政府のスキャンダル追及に終始し「国民的利益」を顧みぬ野党とマスコミ

◆先人2人の至言想起

 平成31年から引き継いだ令和元年。この1年の政治を振り返って、心に浮かんでくるのは先人の至言である。

 一人はスペインの哲学者ホセ・オルテガ(1883~1955年)。「国民はときとして知的・精神的に劣る、過度な平等と民主主義を要求する大衆、すなわち『凡俗な平均人』」になりがちだと言う。

 「すべての過去の時代よりも豊かであるという奇妙なうぬぼれによって、いやそれどころか、過去全体を無視し、古典的、規範的な時代を認めず、自分が、すべての過去の時代よりもすぐれ、過去の還元されない、新しい生であるとみなしている」(『大衆の反逆』1930年)。

 昨今のLGBT(性的少数者)なるものや同性婚、夫婦別姓、はたまた女系天皇などをめぐる論議を聞いていると、90年前のオルテガの指摘が蘇(よみがえ)る。

 もう一人はドイツの社会学者マックス・ウェーバー(1864~1920年)。

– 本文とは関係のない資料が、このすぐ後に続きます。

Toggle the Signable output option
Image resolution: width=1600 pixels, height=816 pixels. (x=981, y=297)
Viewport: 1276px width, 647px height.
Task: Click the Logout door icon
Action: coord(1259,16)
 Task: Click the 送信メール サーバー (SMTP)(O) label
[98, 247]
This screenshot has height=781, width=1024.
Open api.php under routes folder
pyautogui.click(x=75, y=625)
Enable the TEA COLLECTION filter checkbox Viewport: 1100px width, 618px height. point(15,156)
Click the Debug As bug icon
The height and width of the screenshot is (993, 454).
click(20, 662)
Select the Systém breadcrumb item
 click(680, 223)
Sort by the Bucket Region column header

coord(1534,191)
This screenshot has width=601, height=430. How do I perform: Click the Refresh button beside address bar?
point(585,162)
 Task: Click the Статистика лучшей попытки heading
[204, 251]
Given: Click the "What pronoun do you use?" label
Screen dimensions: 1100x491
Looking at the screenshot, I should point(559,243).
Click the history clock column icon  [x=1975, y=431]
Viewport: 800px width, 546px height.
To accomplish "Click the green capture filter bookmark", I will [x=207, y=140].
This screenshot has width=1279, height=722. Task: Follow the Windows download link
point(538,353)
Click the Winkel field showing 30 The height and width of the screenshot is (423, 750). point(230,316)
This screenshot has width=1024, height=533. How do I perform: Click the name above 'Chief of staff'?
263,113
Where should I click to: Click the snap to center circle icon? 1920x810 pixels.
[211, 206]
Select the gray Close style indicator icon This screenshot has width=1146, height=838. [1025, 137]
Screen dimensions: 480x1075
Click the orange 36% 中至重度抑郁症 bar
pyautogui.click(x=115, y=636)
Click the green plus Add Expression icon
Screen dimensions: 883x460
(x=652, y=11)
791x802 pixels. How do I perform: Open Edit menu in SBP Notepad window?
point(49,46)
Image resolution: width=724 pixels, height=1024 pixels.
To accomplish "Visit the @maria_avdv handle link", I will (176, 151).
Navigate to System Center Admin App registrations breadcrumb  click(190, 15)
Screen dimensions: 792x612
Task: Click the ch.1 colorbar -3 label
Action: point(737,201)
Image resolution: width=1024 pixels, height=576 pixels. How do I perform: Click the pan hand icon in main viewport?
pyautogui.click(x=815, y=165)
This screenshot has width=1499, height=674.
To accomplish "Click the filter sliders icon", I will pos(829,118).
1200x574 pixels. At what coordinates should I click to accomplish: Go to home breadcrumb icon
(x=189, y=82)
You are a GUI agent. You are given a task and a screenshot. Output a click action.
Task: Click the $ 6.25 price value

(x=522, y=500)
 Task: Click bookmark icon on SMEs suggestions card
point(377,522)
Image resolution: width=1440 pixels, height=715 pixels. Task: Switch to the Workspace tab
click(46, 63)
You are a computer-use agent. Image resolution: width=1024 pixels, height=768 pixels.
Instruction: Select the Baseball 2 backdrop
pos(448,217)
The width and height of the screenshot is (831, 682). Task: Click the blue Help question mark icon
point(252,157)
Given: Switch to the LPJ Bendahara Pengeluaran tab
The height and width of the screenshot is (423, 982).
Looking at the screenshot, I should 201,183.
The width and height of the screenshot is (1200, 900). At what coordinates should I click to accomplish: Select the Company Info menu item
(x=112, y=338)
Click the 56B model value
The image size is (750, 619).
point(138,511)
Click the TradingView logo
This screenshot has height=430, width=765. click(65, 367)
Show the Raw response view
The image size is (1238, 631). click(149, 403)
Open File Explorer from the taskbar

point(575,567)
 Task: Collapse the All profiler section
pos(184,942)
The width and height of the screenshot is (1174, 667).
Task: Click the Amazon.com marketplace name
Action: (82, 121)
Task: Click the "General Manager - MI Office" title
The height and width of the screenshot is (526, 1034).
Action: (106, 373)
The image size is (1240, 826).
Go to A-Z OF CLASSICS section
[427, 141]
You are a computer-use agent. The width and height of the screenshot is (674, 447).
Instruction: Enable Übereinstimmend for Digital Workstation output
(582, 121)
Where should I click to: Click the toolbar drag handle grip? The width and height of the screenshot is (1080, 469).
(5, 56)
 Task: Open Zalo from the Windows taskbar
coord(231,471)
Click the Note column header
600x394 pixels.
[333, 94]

政治は「情熱と判断力の二つを駆使しながら、堅い板に力をこめてじわっじわっと穴をくり貫く作業」とし、「いかなる現実にも挫けないと言い切れる人間のみが政治への天職を持つ」と断じた(『職業としての政治』1917年)。

 民主政治は民意と指導性(リーダーシップ)の整合性が課題となるが、政治を「天職」とする政治家が日本にいるだろうか。私事で閣僚辞任を余儀なくされたり、「桜国会」に浮かれたりする日本の政治家には無理な話か。

◆「事前審査制」の功罪

 読売の特別編集委員、橋本五郎氏は「日本は議院内閣制国家か」と問うている(7日付「五郎ワールド」)。日本の国会の在り方を考える書として佐々木毅編『比較議院内閣制論』(岩波書店)を紹介し、その中にある成田憲彦元駿河台大学長らの論文が示唆に富んでいるという。

 それによれば、世界の議会の中でも日本の国会が特殊なのは「与党の事前審査制」。政府の政策は与党によって事前に審査・調整され、内閣は与党の党議決定を経て閣議決定する。与党は議案が国会に提出されると「後は通すだけ」。一方、蚊帳の外の野党の存在理由は政府のスキャンダル追及ばかりとなる。

 それで「討論」(国会議員間の直接的な意見交換)は日本の本会議審査でわずか0・3%にすぎない。英仏とも下院で30%に上っているのに比べその差は歴然としている―というのである。確かに日本の議院内閣制にはそんな側面があろう。

 だが、その差は「事前審査」だけに由来するのか。政党政治の視点で見ると、違う姿が浮かぶ。英国の政治思想家エドマンド・バークは、政党とは理念・政策を一致させ「国民的利益」を図る結社と定義し、議会は「徒党」でなく政党によって運営されなければ、議会制が破綻すると指摘している(『現代の不満の原因』1770年)。

 こうした政党論から言えば、与党による政策の事前審査や調整は「国民的利益」を図ろうとする機能の一つだ。それがなければ、議員は支持団体や地域の「利益代表」に矮小(わいしょう)化され、徒党に陥る。

◆問われる「政党政治」

 問題は野党とマスコミだ。政府のスキャンダル追及ばかりで、「国民的利益」を顧みない徒党の体だ。産経の「阿比留瑠比の極言御免」(5日付)が「何がしたいの 国民民主党」で指摘するように野党議員は政治家として何がしたいのか、どんな展望があるのか「何が何だか分からない」。だから支持率は上がらない。

 朝日社説は「臨時国会閉幕 政権の専横を忘れまい」(10日付)「桜を見る会 許されぬ政権の居直り」(19日付)と野党と同様、スキャンダル追及に終始する。英国は政権交代を前提とするので「影の内閣」や「マニフェスト」(政権公約)が機能しているが、日本にはそれがない。

 議院内閣制もさることながら、政党政治こそ問われるべきではないのか。来年も反安倍だけの野党やマスコミでは先人の至言は生かされまい。